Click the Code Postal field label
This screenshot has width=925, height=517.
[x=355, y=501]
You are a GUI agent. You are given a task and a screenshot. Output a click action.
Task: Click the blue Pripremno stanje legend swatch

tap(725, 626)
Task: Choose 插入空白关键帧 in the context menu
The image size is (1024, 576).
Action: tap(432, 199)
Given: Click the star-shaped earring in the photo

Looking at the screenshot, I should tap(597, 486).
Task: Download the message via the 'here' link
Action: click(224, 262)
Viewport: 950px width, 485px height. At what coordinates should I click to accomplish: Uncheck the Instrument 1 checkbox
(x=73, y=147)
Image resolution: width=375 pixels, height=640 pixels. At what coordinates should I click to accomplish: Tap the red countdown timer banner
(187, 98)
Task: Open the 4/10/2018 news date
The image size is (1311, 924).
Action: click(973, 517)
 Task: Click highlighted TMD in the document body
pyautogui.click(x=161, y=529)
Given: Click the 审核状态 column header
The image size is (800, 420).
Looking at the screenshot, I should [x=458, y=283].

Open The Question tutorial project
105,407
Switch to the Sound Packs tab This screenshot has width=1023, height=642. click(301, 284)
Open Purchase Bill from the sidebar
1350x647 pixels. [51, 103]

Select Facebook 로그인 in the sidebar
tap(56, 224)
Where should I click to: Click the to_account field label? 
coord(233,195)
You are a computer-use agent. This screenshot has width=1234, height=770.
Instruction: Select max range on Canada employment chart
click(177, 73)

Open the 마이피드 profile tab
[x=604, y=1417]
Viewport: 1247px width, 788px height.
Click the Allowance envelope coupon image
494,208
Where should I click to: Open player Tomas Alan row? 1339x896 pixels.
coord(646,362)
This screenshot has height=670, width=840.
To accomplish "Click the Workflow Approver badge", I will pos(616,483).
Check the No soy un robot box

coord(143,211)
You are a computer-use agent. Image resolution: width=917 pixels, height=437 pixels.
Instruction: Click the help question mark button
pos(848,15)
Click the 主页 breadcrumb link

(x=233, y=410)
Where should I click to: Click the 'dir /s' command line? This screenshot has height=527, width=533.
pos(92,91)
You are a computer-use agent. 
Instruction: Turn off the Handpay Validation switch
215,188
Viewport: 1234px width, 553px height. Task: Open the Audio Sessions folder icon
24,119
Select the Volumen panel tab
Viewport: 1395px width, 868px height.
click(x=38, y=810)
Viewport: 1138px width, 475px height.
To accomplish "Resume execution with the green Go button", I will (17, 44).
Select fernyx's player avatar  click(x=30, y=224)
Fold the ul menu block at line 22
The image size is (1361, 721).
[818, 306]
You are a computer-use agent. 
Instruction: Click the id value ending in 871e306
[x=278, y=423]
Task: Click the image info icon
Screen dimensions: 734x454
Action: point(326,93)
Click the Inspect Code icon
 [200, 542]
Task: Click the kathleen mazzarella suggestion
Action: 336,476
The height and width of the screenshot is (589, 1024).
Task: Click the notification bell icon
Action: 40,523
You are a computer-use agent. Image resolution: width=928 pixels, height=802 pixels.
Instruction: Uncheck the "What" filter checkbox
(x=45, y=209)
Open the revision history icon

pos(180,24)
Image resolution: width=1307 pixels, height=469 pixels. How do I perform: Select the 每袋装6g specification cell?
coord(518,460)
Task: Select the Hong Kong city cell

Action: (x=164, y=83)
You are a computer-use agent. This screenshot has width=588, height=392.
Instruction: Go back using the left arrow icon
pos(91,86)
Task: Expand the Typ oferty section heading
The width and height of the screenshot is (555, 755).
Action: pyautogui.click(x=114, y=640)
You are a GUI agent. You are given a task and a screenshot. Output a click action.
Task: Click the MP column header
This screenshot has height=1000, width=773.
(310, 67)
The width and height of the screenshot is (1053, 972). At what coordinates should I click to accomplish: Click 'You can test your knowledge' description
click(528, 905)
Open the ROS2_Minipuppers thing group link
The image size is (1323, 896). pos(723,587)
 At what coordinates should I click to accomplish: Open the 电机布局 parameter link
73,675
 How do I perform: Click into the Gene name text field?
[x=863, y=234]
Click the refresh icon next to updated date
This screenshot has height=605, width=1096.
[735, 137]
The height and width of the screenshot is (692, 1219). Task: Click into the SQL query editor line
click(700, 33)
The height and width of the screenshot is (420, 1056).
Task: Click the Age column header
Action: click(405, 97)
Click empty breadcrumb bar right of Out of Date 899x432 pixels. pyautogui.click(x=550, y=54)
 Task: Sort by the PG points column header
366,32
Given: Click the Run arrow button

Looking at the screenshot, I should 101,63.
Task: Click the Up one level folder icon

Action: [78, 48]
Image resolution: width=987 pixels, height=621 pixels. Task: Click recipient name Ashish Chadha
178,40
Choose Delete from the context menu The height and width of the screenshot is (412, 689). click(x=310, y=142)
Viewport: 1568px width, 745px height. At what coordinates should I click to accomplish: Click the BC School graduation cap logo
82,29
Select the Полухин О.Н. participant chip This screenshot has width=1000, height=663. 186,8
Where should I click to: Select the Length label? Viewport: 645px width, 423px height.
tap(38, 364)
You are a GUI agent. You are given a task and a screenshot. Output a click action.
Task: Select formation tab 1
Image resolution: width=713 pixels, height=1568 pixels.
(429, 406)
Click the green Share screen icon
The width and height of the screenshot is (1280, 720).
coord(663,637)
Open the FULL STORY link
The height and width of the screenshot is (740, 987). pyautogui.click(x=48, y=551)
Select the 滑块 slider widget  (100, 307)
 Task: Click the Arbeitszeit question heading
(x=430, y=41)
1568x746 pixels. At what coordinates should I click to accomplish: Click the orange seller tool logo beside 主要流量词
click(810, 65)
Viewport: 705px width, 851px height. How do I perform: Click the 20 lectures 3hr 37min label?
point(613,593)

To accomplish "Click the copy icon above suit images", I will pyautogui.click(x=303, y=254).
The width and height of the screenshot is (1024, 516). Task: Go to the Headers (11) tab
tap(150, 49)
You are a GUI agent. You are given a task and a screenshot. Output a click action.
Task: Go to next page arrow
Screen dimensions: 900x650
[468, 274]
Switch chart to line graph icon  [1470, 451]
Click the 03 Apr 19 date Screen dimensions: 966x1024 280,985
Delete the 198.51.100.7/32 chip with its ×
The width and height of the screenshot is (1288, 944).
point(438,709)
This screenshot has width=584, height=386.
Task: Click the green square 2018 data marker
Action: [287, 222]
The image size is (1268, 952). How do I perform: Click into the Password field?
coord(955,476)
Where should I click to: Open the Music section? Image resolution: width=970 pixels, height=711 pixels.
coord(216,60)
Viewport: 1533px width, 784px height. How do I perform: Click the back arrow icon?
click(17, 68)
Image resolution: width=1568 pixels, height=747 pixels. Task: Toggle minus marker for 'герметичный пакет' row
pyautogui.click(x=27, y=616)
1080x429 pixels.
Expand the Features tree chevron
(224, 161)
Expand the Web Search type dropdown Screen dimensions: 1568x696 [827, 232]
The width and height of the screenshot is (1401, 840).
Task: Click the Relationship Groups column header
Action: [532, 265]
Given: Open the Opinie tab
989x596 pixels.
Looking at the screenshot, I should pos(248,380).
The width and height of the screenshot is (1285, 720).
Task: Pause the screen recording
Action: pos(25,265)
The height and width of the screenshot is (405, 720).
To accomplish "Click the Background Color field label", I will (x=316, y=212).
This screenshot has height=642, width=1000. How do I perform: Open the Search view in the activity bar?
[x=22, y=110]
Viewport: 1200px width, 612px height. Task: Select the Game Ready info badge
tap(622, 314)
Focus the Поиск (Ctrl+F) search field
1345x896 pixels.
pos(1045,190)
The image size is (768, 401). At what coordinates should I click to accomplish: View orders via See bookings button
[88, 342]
++++
TASK TO COMPLETE:
The whole block of entries above should be repeated exactly.

PROBLEM SOLUTION:
Click the Code Postal field label
This screenshot has width=925, height=517.
[x=355, y=501]
You are a GUI agent. You are given a task and a screenshot. Output a click action.
Task: Click the blue Pripremno stanje legend swatch

tap(725, 626)
Task: Choose 插入空白关键帧 in the context menu
The image size is (1024, 576).
Action: tap(432, 199)
Given: Click the star-shaped earring in the photo

Looking at the screenshot, I should tap(597, 486).
Task: Download the message via the 'here' link
Action: click(224, 262)
Viewport: 950px width, 485px height. At what coordinates should I click to accomplish: Uncheck the Instrument 1 checkbox
(x=73, y=147)
Image resolution: width=375 pixels, height=640 pixels. At what coordinates should I click to accomplish: Tap the red countdown timer banner
(187, 98)
Task: Open the 4/10/2018 news date
The image size is (1311, 924).
Action: click(973, 517)
 Task: Click highlighted TMD in the document body
pyautogui.click(x=161, y=529)
Given: Click the 审核状态 column header
The image size is (800, 420).
Looking at the screenshot, I should [x=458, y=283].

Open The Question tutorial project
105,407
Switch to the Sound Packs tab This screenshot has width=1023, height=642. click(301, 284)
Open Purchase Bill from the sidebar
1350x647 pixels. [51, 103]

Select Facebook 로그인 in the sidebar
tap(56, 224)
Where should I click to: Click the to_account field label? 
coord(233,195)
You are a computer-use agent. This screenshot has width=1234, height=770.
Instruction: Select max range on Canada employment chart
click(177, 73)

Open the 마이피드 profile tab
[x=604, y=1417]
Viewport: 1247px width, 788px height.
Click the Allowance envelope coupon image
494,208
Where should I click to: Open player Tomas Alan row? 1339x896 pixels.
coord(646,362)
This screenshot has height=670, width=840.
To accomplish "Click the Workflow Approver badge", I will pos(616,483).
Check the No soy un robot box

coord(143,211)
You are a computer-use agent. Image resolution: width=917 pixels, height=437 pixels.
Instruction: Click the help question mark button
pos(848,15)
Click the 主页 breadcrumb link

(x=233, y=410)
Where should I click to: Click the 'dir /s' command line? This screenshot has height=527, width=533.
pos(92,91)
You are a computer-use agent. 
Instruction: Turn off the Handpay Validation switch
215,188
Viewport: 1234px width, 553px height. Task: Open the Audio Sessions folder icon
24,119
Select the Volumen panel tab
Viewport: 1395px width, 868px height.
click(x=38, y=810)
Viewport: 1138px width, 475px height.
To accomplish "Resume execution with the green Go button", I will (17, 44).
Select fernyx's player avatar  click(x=30, y=224)
Fold the ul menu block at line 22
The image size is (1361, 721).
[818, 306]
You are a computer-use agent. 
Instruction: Click the id value ending in 871e306
[x=278, y=423]
Task: Click the image info icon
Screen dimensions: 734x454
Action: point(326,93)
Click the Inspect Code icon
 [200, 542]
Task: Click the kathleen mazzarella suggestion
Action: 336,476
The height and width of the screenshot is (589, 1024).
Task: Click the notification bell icon
Action: 40,523
You are a computer-use agent. Image resolution: width=928 pixels, height=802 pixels.
Instruction: Uncheck the "What" filter checkbox
(x=45, y=209)
Open the revision history icon

pos(180,24)
Image resolution: width=1307 pixels, height=469 pixels. How do I perform: Select the 每袋装6g specification cell?
coord(518,460)
Task: Select the Hong Kong city cell

Action: (x=164, y=83)
You are a computer-use agent. This screenshot has width=588, height=392.
Instruction: Go back using the left arrow icon
pos(91,86)
Task: Expand the Typ oferty section heading
The width and height of the screenshot is (555, 755).
Action: pyautogui.click(x=114, y=640)
You are a GUI agent. You are given a task and a screenshot. Output a click action.
Task: Click the MP column header
This screenshot has height=1000, width=773.
(310, 67)
The width and height of the screenshot is (1053, 972). At what coordinates should I click to accomplish: Click 'You can test your knowledge' description
click(528, 905)
Open the ROS2_Minipuppers thing group link
The image size is (1323, 896). pos(723,587)
 At what coordinates should I click to accomplish: Open the 电机布局 parameter link
73,675
 How do I perform: Click into the Gene name text field?
[x=863, y=234]
Click the refresh icon next to updated date
This screenshot has height=605, width=1096.
[735, 137]
The height and width of the screenshot is (692, 1219). Task: Click into the SQL query editor line
click(700, 33)
The height and width of the screenshot is (420, 1056).
Task: Click the Age column header
Action: click(405, 97)
Click empty breadcrumb bar right of Out of Date 899x432 pixels. pyautogui.click(x=550, y=54)
 Task: Sort by the PG points column header
366,32
Given: Click the Run arrow button

Looking at the screenshot, I should 101,63.
Task: Click the Up one level folder icon

Action: [78, 48]
Image resolution: width=987 pixels, height=621 pixels. Task: Click recipient name Ashish Chadha
178,40
Choose Delete from the context menu The height and width of the screenshot is (412, 689). click(x=310, y=142)
Viewport: 1568px width, 745px height. At what coordinates should I click to accomplish: Click the BC School graduation cap logo
82,29
Select the Полухин О.Н. participant chip This screenshot has width=1000, height=663. 186,8
Where should I click to: Select the Length label? Viewport: 645px width, 423px height.
tap(38, 364)
You are a GUI agent. You are given a task and a screenshot. Output a click action.
Task: Select formation tab 1
Image resolution: width=713 pixels, height=1568 pixels.
(429, 406)
Click the green Share screen icon
The width and height of the screenshot is (1280, 720).
coord(663,637)
Open the FULL STORY link
The height and width of the screenshot is (740, 987). pyautogui.click(x=48, y=551)
Select the 滑块 slider widget  (100, 307)
 Task: Click the Arbeitszeit question heading
(x=430, y=41)
1568x746 pixels. At what coordinates should I click to accomplish: Click the orange seller tool logo beside 主要流量词
click(810, 65)
Viewport: 705px width, 851px height. How do I perform: Click the 20 lectures 3hr 37min label?
point(613,593)

To accomplish "Click the copy icon above suit images", I will pyautogui.click(x=303, y=254).
The width and height of the screenshot is (1024, 516). Task: Go to the Headers (11) tab
tap(150, 49)
You are a GUI agent. You are given a task and a screenshot. Output a click action.
Task: Go to next page arrow
Screen dimensions: 900x650
[468, 274]
Switch chart to line graph icon  [1470, 451]
Click the 03 Apr 19 date Screen dimensions: 966x1024 280,985
Delete the 198.51.100.7/32 chip with its ×
The width and height of the screenshot is (1288, 944).
point(438,709)
This screenshot has width=584, height=386.
Task: Click the green square 2018 data marker
Action: [287, 222]
The image size is (1268, 952). How do I perform: Click into the Password field?
coord(955,476)
Where should I click to: Open the Music section? Image resolution: width=970 pixels, height=711 pixels.
coord(216,60)
Viewport: 1533px width, 784px height. How do I perform: Click the back arrow icon?
click(17, 68)
Image resolution: width=1568 pixels, height=747 pixels. Task: Toggle minus marker for 'герметичный пакет' row
pyautogui.click(x=27, y=616)
1080x429 pixels.
Expand the Features tree chevron
(224, 161)
Expand the Web Search type dropdown Screen dimensions: 1568x696 [827, 232]
The width and height of the screenshot is (1401, 840).
Task: Click the Relationship Groups column header
Action: [532, 265]
Given: Open the Opinie tab
989x596 pixels.
Looking at the screenshot, I should pos(248,380).
The width and height of the screenshot is (1285, 720).
Task: Pause the screen recording
Action: pos(25,265)
The height and width of the screenshot is (405, 720).
To accomplish "Click the Background Color field label", I will (x=316, y=212).
This screenshot has height=642, width=1000. How do I perform: Open the Search view in the activity bar?
[x=22, y=110]
Viewport: 1200px width, 612px height. Task: Select the Game Ready info badge
tap(622, 314)
Focus the Поиск (Ctrl+F) search field
1345x896 pixels.
pos(1045,190)
The image size is (768, 401). At what coordinates should I click to accomplish: View orders via See bookings button
[88, 342]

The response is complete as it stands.